- Er versöhnte die CDU mit Helmut Kohl
Kolumne: Leicht gesagt. Mit Philipp Mißfelder hat der politische Betrieb ein Talent verloren. Er war ein Kämpfer. Als Anführer der „Jungen Union“ hatte er einst Helmut Kohl in der CDU wieder salonfähig gemacht
Der bekannteste Nachwuchs-Politiker ist tot: Philipp Mißfelder. Diese Nachricht schlug ein, als die Welt auf die Griechenland-Ergebnisse aus Brüssel schaute. Mißfelder war außenpolitischer Sprecher der CDU/CSU-Fraktion. Politisch hatte er sich einen Namen gemacht als Vorsitzender der Jungen Union. An diese Zeit soll hier erinnert werden.
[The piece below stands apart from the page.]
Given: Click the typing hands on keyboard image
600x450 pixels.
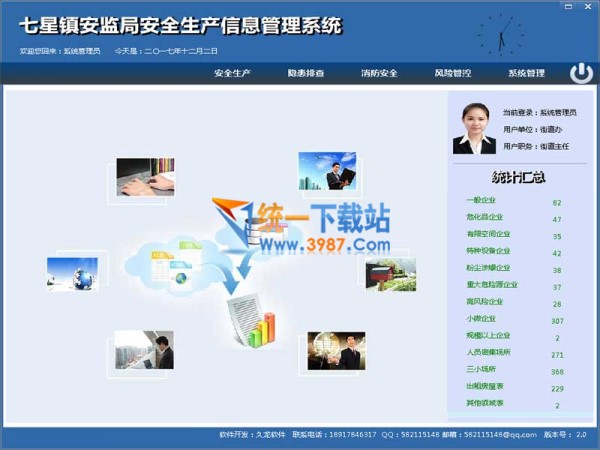Looking at the screenshot, I should coord(145,177).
Philipp Mißfelder brachte Kohl zum Weinen – vor Glück. Nun wird der Altkanzler trauern um seinen politischen Enkel. 50 Jahre jünger als Kohl ist er gestorben. Ein Schock, ein mächtiger Verlust für die deutsche Politik, wie selbst Parteigegner sagen. Viele haben Mißfelder noch immer für den künftigen Kohl gehalten, den möglichen Kanzler des Jahres 2030.
„Generation Kohl“ nannten sie sich von Europas größter Jugendorganisation, der Jungen Union. Fast 130.000 waren es, die Mißfelder 12 Jahre lang führte. Man kann auch sagen: politisch groß machte. An Mitgliedern hatten sie mehr als zwei Parteien, als Grüne und FDP zusammen, wie ihr Chef Mißfelder stets stolz verkündete.
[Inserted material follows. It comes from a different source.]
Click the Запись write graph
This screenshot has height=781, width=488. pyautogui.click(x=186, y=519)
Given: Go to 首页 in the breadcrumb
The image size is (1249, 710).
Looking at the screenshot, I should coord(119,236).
Philipp Mißfelder wollte viel bewegen
Unter ihm hatte die JU politische Relevanz in der CDU. Mißfelder war einer der ernstzunehmenden Gegenspieler während des Aufstiegs von Angela Merkel. Sie sah er skeptisch, er kämpfte für Friedrich Merz und Roland Koch, als Wirtschaftsliberaler und Konservativer. Mißfelder warb für eine Steuerreform wie Merz sie wollte und sagte im Bundestag „Nein“ zu einer Gesundheitsreform, wie sie Merkels erste Große Koalition ausgehandelt hatte. Er gründete 2007 einen konservativen Kreis mit, der allerdings scheiterte. Doch es war ein Schuss für Merkel, der sie warnte: Führe unsere Partei nicht zu weit nach links!
Mißfelder wollte viel bewegen. Seine größte Leistung war es, dem tief gestürzten Altkanzler Kohl wieder einen Sockel zu zimmern in der CDU. Das Fundament dafür goss er in der Jungen Union, auf dem „Deutschlandtag 2004“ in Oldenburg.
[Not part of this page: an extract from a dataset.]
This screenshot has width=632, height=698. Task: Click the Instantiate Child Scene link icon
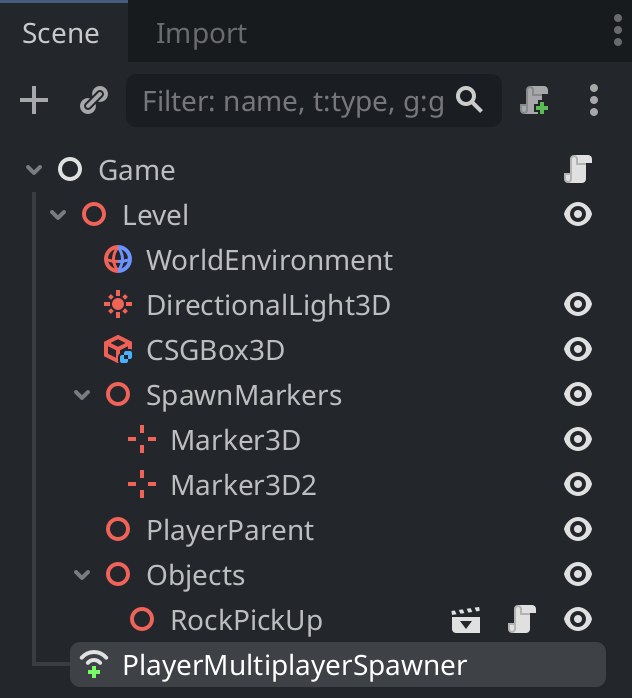[x=94, y=100]
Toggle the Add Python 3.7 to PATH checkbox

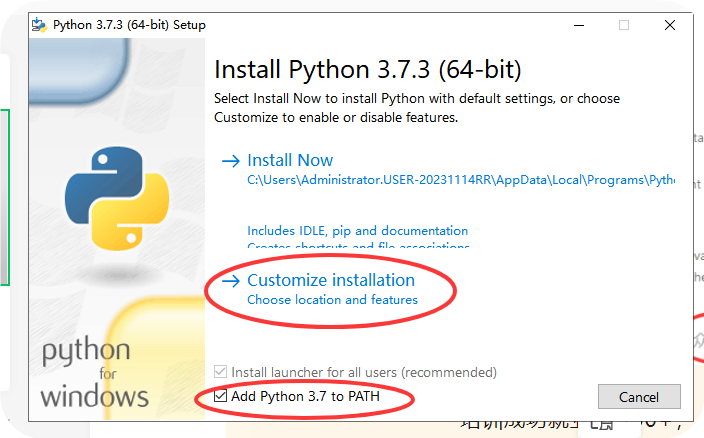(220, 397)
„Sie sind der Grund, dass wir uns in der JU engagieren“, sagte Mißfelder damals, und die Halle bebte vor Applaus. „Ihre Lebensleistung ermöglicht es uns, dass wir in einem vereinigten Vaterland und friedlichen Europa leben.“ Kohls Augen waren schon feucht, als Mißfelder dann im Namen aller sagte: „Danke für eine friedliche Kindheit.“
Stets als JU-Vorsitzender wiedergewählt
Vier Jahre später saß er auf dem CDU-Parteitag in Stuttgart als Delegierter seines Kreisverbands Recklinghausen. Mißfelder kandidiert für das Präsidium der Partei, das höchste Führungsgremium der CDU. Er war da 29 Jahre alt – und aß nervös Pralinen. Dabei hegte niemand Zweifel, dass er gewählt werden würde – obgleich er nunmehr der Jüngste jemals in diesem begehrten Amt werden sollte.
Er war immer der Jüngste. Mit 14 Jahren trat er in die JU ein. Mit 20 wurde er in den CDU-Bundesvorstand gewählt. Mit 23 übernahm er die Führung der Jungen Union Deutschlands und wurde stets wiedergewählt. Mit 26 zog er in den Bundestag ein. Gefördert wurde seine Karriere auch von seinem Vater, der im Alter von 14 Jahren eine ganz andere Laufbahn beginnen musste – als Stahlarbeiter; Mitglied der IG Metall, nicht aber der CDU.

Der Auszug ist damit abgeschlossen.